I've have Soilmaster in a 10gal just as a test and I don't like it. The only thing I like about SMS is the color and the price. I can't speak on whether or not it will change your water params, but the light weight and mess makes it unusable for me. Matt says he hasn"t had the dust problem but there are several who have. I rinsed about 10lbs in a 5gal bucket for well over an hour and still got dust coming off it. That was a bit alarming but I still tried it anyways. Maybe it was the bags I got. Either way, I'm an AquaSoil man now. No fuss, no muss, and it's great for plants. I can't say the same about SMS.


----------



## Muirner (Jan 9, 2007)

I washed 40LBS of this stuff in 2 seperate buckets and after adding about 10 or so gallons of water to my 55 gal with the soil and SMS under it, i had coulding for about a day. This is with no filtration hooked up, no water movement, and no plants. I'm just getting ready for when my plant order comes in.


----------



## Kelley (Aug 27, 2006)

I didn't even rinse mine! I had some clouding for a day or two. Now, even when I rip out a whole patch of plants there is no dust cloud.


----------



## Jubs (Mar 24, 2006)

I have been using this for about a year now and I haven't had any major issues with it. I rinsed it well using mesh to really rinse it well and I never timed it but I have never spent more than 15 minutes per amount I have rinsed but I am don't do the full amount at once either I do small amounts to make sure I get it clean and I always get it to the point of running clear even with me mixing it around. 
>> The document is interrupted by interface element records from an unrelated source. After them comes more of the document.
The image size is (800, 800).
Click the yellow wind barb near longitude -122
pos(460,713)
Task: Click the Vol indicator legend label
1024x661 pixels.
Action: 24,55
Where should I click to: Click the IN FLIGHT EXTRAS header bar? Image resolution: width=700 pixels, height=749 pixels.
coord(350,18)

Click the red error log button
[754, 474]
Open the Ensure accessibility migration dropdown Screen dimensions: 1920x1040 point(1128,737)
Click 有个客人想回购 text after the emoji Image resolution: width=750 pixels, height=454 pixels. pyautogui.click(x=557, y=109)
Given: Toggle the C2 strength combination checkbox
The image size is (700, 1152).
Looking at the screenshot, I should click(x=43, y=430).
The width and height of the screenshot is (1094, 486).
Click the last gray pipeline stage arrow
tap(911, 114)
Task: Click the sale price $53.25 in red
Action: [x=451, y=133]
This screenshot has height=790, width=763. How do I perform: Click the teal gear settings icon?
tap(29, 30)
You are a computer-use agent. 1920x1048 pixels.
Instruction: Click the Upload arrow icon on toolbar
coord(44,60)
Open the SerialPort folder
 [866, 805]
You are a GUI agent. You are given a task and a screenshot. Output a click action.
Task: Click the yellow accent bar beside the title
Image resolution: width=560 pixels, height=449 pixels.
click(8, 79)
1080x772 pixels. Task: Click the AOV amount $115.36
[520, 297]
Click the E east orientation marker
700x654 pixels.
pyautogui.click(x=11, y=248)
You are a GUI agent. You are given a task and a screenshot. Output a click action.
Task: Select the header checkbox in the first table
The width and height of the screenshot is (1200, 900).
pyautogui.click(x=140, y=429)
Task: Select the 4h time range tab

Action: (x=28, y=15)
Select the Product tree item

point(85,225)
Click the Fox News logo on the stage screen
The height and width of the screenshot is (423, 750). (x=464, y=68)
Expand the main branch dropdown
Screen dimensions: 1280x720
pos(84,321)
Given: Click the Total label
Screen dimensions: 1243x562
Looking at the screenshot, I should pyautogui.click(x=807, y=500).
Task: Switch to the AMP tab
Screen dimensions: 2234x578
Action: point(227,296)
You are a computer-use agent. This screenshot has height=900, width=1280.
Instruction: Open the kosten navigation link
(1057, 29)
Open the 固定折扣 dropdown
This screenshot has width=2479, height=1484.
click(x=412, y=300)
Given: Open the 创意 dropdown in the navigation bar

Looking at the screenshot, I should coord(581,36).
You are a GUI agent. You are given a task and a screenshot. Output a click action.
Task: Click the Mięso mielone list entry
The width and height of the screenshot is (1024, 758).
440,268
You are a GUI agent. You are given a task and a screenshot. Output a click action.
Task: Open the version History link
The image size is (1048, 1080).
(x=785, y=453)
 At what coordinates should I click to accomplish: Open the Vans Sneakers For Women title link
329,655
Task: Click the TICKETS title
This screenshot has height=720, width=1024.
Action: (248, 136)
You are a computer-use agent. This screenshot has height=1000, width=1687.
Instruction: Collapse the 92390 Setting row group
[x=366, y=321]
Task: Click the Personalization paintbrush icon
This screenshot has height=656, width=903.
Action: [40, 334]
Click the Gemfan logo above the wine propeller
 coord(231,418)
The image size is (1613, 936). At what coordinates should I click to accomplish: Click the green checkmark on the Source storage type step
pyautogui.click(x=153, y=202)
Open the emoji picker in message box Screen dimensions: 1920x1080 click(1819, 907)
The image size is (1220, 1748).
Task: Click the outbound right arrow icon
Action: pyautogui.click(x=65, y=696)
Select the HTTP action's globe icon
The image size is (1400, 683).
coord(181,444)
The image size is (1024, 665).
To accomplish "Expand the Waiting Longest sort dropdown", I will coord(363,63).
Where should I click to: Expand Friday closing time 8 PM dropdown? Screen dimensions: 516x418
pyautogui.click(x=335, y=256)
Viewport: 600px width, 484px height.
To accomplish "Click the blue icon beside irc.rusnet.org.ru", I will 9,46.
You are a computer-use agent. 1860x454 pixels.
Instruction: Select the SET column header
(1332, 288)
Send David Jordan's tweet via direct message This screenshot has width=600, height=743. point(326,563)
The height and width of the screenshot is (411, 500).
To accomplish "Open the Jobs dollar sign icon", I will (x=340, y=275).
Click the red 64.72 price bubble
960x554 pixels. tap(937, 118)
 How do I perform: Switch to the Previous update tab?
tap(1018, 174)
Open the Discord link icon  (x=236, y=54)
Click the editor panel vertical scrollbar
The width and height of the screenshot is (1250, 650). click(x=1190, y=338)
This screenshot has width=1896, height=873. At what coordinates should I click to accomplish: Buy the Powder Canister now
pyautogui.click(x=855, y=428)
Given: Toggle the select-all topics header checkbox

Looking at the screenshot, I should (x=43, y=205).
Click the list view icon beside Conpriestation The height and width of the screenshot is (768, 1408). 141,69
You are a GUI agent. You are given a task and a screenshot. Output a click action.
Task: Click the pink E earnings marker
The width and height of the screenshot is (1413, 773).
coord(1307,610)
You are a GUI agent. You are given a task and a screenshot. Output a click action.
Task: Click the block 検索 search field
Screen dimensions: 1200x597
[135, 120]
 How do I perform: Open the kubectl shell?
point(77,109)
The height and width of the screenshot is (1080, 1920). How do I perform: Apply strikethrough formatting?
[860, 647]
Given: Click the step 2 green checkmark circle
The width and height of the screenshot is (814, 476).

I have not had any issues with growing plants in it either, I even have HC starting to grow and it is what I use in my emersed setup. I don't know I can't complain for the price its well worth it to me.


----------



## Muirner (Jan 9, 2007)

how was planting HC in soilmaster? I plan on doing it soon.


----------



## Jubs (Mar 24, 2006)

I use very small pieces pretty much like planting glosso not chunks pretty much one piece at a time type of planting. Its not bad I use tweezers and have come up with a method of planting with them. I usually use this method for rooted and stems where I drag the ends into the soilmaster then with my finger I cap the stems off then fill in where I dragged the ends through. I usually start at least start an inch or two away from where I want to place the plant to get some depth built up. It works for me I just setup a new tank Monday and have only had one stem and about 3 pieces of glosso come up since I setup the new tank and I am very happy about that as I use to have a tough time with getting stuff to stay in there since this is the first "plant" substrate I have used since flourite when it first came out years ago.


----------